В противоположность Гофману, он не был любителем светских удовольствий, но тем более страстным любителем природы. Он мечтал в жаркие летние дни ходить голым в своем саду с трубкой во рту. Современную одежду, современную домашнюю жизнь и социальные формальности он рассматривал как обременительные оковы. Его любовь к природе привела его к кругосветному путешествию, влюбила в острова Южного моря и выражена во многих его стихах.
Тем не менее, незаметное интеллектуальное принуждение, оказываемое эпохой, заставило его, как автора, принять романтические теории и писать в романтическом стиле. Характерно, однако, что когда в таком стихотворении, как «Явление» (Erscheinung), он трактует романтическую идею «двойника», он делает это с определенной моральной силой, которая оставляет в сознании читателя впечатление подлинного отчаяния. Рассказчик приходит домой ночью и видит себя сидящим за своим столом. «Кто ты?» — спрашивает он. «Кто так беспокоит меня?» — отвечает «двойник»:
«И он: "Позволь узнать, кто ты такой!" / И я: "Я тот, кто лишь стремился к цели: / К прекрасному, к благому, к правде всей; / Кто не служил идолам в самом деле, / Не чтил обычай суетных людей, / Снося насмешки, горести, презренье; / Кто, заблуждаясь, в дымке снов своих / За пламя принимал дым, но в пробужденье / Лишь правду чтил — ты тоже из таких?" / И он в ответ с насмешкой дикой, громкой: / "Не тот я, кем ты хвалишься пред мной. / Мои дела совсем иною кромкой / Очерчены.
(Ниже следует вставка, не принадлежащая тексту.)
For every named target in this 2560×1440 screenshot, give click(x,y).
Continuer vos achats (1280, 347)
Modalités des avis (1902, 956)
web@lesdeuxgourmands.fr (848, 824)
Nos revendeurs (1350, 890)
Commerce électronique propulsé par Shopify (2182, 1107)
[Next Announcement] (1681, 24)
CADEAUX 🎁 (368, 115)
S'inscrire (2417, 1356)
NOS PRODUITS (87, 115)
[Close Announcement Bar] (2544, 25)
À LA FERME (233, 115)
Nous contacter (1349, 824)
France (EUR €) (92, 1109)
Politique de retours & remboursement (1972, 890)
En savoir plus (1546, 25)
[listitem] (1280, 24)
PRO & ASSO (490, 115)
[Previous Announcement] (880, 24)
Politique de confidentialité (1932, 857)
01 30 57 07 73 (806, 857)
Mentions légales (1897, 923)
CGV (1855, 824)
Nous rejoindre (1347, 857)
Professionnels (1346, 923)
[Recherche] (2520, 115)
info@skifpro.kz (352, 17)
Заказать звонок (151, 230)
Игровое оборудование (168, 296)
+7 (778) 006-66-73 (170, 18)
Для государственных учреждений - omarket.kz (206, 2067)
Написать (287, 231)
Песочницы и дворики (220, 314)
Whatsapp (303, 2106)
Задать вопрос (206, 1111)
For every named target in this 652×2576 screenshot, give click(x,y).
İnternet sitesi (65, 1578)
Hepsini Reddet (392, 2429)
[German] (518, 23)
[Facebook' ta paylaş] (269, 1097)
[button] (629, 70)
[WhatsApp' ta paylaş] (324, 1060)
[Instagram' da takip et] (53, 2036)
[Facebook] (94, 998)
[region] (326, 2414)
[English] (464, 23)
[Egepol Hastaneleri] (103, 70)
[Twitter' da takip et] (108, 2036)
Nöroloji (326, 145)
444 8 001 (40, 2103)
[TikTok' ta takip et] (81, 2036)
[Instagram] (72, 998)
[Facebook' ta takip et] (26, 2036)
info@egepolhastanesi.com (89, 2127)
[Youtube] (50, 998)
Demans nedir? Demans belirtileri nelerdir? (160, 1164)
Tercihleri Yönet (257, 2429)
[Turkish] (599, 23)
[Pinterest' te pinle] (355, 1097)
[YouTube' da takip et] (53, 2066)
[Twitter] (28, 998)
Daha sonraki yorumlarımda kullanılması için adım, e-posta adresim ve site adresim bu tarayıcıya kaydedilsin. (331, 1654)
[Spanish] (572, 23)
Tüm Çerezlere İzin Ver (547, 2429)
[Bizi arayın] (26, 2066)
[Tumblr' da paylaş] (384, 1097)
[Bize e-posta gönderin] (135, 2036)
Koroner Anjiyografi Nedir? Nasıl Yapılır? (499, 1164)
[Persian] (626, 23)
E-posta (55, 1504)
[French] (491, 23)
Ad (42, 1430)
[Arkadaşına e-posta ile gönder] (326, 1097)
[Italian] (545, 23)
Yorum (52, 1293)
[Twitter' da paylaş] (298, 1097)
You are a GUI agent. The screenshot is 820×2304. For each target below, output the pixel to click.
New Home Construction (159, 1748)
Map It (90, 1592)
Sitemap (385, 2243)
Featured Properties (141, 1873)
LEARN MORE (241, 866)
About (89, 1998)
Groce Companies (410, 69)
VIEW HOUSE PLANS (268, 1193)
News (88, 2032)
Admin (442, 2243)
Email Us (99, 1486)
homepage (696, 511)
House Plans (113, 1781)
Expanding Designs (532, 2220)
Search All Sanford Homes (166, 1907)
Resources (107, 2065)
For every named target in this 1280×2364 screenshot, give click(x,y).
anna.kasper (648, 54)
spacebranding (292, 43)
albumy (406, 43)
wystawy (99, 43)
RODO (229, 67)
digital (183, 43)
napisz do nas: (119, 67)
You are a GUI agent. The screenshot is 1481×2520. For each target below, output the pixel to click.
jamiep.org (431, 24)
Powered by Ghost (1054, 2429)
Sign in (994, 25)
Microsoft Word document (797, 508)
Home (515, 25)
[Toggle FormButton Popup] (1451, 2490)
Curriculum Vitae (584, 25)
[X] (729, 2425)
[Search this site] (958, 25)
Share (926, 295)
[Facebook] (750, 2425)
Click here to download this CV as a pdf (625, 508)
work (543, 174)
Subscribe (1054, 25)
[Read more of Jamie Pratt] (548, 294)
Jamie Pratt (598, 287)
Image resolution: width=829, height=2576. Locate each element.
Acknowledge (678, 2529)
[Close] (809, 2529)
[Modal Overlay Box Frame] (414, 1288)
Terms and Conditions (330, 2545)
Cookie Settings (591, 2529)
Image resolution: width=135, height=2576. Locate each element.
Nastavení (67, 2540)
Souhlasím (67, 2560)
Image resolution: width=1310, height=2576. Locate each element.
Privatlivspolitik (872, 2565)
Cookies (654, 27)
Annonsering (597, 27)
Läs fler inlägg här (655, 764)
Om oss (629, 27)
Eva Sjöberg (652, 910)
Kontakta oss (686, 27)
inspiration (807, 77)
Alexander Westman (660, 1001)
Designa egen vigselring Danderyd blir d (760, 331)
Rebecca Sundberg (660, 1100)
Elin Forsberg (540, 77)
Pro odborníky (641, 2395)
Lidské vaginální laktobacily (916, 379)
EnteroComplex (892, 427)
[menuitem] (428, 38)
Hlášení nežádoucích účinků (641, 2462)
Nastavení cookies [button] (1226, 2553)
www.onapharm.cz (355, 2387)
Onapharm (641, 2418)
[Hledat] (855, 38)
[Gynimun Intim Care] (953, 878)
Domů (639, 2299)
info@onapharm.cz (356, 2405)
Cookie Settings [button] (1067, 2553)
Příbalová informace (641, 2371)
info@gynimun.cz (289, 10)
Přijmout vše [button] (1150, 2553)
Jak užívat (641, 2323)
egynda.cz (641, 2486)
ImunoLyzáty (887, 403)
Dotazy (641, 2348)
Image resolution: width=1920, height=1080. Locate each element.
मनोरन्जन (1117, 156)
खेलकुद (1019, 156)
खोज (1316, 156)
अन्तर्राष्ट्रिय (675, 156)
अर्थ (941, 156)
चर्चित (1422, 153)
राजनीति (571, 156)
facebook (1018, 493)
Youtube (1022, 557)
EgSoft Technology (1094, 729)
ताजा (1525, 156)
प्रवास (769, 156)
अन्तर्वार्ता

Я — трус, лжец, пред собой / И пред другими лицемер, в сердце — / Лишь эгоизм, и ложь в моих чертах. / Ты, непонятый гордец, в своей поверке / Кто знает сам себя? Кто дал нам знак? / Кому из нас, мне или тебе, в проверке / Свое Я потерять? Ступай, коль смел, я дам тебе дорогу!" / Тогда я в ужасе: "Ты — это я, останься! / И дай мне прочь уйти!" / И я ушел, рыдая, в ночь, в тревоге».